-- START Raw records --

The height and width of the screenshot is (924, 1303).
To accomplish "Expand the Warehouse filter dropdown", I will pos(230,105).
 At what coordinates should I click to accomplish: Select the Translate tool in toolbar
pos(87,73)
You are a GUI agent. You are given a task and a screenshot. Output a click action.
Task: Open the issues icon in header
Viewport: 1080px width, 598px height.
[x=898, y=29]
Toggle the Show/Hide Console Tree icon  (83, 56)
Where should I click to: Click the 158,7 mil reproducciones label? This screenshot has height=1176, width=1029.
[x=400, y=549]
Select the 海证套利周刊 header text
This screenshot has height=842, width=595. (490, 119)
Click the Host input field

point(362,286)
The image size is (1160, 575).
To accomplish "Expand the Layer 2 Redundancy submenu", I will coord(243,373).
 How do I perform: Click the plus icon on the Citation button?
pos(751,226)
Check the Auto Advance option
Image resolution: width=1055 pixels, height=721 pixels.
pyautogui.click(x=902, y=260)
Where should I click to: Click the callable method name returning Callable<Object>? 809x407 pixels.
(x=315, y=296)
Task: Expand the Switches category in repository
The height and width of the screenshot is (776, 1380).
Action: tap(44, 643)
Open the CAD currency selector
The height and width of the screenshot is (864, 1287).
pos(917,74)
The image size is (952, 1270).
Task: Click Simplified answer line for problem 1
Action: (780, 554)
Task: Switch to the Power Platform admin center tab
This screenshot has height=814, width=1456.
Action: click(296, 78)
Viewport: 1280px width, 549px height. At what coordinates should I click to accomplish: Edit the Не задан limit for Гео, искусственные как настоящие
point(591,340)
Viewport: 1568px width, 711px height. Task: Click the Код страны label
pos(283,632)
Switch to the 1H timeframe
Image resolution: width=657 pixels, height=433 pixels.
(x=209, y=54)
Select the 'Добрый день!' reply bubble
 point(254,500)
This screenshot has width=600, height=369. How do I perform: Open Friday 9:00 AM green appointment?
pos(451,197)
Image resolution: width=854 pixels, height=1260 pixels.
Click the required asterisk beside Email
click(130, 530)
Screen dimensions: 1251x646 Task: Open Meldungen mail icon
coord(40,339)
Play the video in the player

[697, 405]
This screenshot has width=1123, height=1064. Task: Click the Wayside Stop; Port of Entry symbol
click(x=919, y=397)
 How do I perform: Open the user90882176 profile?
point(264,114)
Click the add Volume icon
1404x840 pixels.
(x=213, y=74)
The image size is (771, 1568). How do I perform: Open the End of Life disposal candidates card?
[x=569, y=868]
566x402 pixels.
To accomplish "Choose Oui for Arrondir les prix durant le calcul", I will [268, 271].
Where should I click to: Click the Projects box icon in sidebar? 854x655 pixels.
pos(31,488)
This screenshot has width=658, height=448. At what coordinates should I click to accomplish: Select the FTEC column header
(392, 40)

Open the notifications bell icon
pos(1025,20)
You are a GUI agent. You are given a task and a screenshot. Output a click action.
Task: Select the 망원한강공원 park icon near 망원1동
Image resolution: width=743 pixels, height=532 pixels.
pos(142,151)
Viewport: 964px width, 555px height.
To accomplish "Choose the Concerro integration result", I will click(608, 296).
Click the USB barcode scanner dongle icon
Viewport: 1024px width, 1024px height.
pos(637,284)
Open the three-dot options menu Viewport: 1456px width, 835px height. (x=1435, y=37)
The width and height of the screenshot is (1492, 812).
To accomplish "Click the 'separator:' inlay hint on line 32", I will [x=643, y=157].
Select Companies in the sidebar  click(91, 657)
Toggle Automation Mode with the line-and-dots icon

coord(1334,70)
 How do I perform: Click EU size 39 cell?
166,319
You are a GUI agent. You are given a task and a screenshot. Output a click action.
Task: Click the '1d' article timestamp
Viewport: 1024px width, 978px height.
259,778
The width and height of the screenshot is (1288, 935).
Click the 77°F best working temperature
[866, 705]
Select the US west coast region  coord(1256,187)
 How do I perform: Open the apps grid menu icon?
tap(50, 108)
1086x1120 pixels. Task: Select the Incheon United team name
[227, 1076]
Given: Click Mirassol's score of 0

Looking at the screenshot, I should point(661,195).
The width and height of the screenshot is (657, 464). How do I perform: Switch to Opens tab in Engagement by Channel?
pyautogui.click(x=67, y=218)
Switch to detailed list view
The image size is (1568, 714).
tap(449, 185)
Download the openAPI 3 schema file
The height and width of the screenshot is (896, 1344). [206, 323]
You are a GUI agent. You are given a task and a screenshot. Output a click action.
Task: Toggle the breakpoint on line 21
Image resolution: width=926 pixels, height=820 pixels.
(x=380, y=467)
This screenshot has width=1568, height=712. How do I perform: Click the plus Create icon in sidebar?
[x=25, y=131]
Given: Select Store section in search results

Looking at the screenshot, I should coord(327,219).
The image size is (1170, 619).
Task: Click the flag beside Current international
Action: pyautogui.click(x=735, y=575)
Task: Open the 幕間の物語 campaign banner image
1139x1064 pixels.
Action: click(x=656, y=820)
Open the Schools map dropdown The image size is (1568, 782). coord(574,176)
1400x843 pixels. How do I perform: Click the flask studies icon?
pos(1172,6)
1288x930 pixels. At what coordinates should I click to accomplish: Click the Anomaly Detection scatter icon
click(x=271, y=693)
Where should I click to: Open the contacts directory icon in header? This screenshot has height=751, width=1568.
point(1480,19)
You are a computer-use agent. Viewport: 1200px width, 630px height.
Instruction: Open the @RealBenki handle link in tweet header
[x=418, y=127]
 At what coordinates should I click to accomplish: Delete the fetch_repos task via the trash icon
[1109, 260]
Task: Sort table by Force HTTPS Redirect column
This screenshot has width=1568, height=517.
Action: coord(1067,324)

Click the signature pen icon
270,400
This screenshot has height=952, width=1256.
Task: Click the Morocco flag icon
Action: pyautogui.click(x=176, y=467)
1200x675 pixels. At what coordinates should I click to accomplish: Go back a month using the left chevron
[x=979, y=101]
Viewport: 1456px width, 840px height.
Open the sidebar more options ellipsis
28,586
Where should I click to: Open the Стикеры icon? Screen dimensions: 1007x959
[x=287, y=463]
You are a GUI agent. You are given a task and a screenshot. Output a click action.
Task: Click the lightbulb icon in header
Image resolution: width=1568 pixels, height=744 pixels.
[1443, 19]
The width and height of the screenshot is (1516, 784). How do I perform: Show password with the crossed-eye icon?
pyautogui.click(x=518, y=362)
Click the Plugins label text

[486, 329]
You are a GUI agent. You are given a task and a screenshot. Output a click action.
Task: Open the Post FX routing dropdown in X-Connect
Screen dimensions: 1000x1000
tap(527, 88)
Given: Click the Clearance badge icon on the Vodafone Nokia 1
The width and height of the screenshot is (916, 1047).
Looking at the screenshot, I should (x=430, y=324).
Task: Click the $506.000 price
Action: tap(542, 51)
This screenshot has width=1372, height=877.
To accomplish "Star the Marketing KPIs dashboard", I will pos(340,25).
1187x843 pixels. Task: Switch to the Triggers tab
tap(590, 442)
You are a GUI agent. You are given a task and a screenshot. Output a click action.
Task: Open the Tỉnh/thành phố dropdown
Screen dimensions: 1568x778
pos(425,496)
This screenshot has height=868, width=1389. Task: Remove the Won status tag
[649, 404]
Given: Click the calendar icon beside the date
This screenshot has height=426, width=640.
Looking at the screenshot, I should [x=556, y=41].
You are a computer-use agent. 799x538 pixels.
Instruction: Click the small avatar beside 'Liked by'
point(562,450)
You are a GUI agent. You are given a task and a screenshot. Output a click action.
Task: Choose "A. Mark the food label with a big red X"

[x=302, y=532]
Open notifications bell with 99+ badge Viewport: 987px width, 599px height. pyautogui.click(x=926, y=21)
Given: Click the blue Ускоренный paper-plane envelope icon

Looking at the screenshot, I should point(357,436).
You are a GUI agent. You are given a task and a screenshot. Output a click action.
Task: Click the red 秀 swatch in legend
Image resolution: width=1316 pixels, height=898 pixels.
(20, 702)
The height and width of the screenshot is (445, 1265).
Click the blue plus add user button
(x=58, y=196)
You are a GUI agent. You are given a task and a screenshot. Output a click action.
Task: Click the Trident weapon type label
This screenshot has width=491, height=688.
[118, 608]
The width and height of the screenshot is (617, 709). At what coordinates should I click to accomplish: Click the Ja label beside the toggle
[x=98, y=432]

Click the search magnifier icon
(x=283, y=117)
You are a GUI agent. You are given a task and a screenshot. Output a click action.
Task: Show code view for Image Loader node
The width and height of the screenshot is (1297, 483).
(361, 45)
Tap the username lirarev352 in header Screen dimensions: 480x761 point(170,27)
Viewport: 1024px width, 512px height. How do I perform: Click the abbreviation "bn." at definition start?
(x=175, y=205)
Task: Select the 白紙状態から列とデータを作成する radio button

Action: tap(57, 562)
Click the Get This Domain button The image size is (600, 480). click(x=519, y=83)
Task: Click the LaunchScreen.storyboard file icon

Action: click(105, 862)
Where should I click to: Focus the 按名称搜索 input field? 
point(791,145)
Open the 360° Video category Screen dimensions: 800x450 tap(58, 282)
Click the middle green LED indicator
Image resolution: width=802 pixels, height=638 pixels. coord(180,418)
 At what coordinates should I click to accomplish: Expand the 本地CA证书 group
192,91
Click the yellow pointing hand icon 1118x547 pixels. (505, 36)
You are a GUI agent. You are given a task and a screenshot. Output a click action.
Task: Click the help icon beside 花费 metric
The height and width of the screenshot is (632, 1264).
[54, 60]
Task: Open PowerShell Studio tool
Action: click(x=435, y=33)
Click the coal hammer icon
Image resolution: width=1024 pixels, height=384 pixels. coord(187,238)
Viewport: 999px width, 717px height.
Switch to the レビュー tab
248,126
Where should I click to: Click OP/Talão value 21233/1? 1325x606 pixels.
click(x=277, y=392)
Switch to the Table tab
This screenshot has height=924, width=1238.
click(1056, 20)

-- END Raw records --

Tally the lines of the data above that contain the string "Choose". Reply with the number only.

Response to this task >> 3